Are buildings just very large products? The construction industry seems to think so. It’s borrowing heavily from manufacturing: adopting tools, processes, and ways of working that reduce costs and inefficiencies. That’s led to greater cross-sector collaboration in areas such as data. It’s also impacting how construction projects execute. Industrialized construction has led to more prefabrication of building components for on-site assembly later—a direct nod to manufacturing processes.
For manufacturers, greater convergence could lead to stronger supply chains. Construction is also bringing more agility to the sector, creating modular factories that can be restructured and reengineered quickly to create smaller batches of high-value products.
Designers are creating products that have structural aspects, and architects are building structures that function like products. Manufacturers should be looking to recruit skill sets that complement both industries.
Placing data at the center of the product-development process has also led to the convergence of design and manufacturing, where data in the cloud centralized within software tools creates a common data experience and better collaboration across departments, from the factory floor to the C-suite. This data-led convergence can exponentially accelerate product development by breaking down silos of communication between departments and by unlocking the potential for greater automation, which in turn increases productivity by reducing the delays of working manually.
Automation technologies such as generative design harness artificial intelligence (AI), cloud computing, and data to automate aspects of design and manufacturing while further blurring the lines between both disciplines. There is also enormous potential to reduce waste by cutting down on the material used, reducing part counts, and moving more of the testing and validation processes from physical to simulated environments.
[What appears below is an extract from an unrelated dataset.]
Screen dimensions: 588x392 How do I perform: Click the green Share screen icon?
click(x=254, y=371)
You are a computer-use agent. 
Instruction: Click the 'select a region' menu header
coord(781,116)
These convergences point toward the future of work, when designers are freed from mundane manual tasks and have more time for innovation. Executives will have more bandwidth to focus on business growth. Manufacturing professionals will gain new skills working alongside robotics and automation, while staying connected 24/7 to the entire supply chain.
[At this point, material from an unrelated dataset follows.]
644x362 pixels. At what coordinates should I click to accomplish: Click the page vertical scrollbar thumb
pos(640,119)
As more elements of construction are manufactured in controlled environments and specialized construction robotics aid in tough manual labor, workers will enjoy safer and less physically debilitating conditions. And for all employees involved, the through line of a common data experience will make remote work—with the added utility of augmented-, mixed-, and virtual-reality tools—more efficient, whether it’s simply desired or required.
The common thread of digitalization runs through all of these 2021 trends. This will be the year when manufacturers realize that digital transformation isn’t limited to production applications like robots. It applies to the full business lifecycle: concept, design, engineering, production, and customer experience, through to management and operations. With its vast potential to reduce material waste, allow seamless remote collaboration, and foment other efficiencies, a digital transformation is key to the sustainable transformation of industry.
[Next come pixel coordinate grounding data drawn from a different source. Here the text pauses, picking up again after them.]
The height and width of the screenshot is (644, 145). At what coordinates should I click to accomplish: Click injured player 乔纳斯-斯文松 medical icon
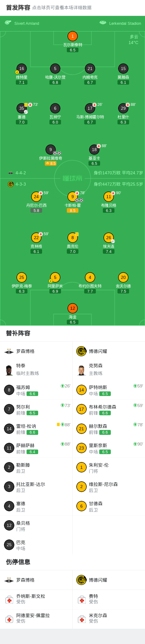click(x=9, y=600)
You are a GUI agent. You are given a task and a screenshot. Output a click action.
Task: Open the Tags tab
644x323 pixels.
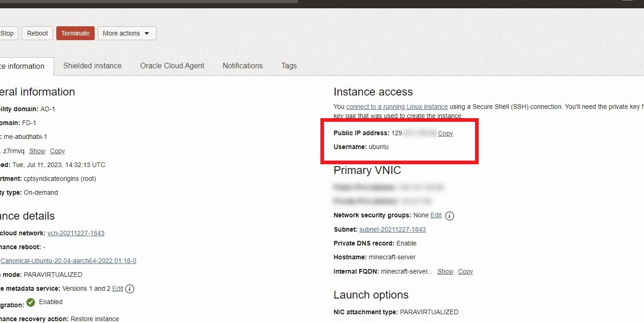289,66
This year, manufacturers will need a digital strategy that can overcome the challenges of globalization, customization, resilience, and complexity—and take as much guesswork out of product development as possible.
As director of strategic business development at Autodesk, Asif Moghal leads a collaborative initiative focused on regional planning. He spends most of his time understanding what Autodesk customers need to do with technology to drive profitable growth. Moghal's professional journey began by helping develop and bring to market a variety of new products ranging from consumer products, medical devices, and industrial machinery to the occasional perpetual motion machine.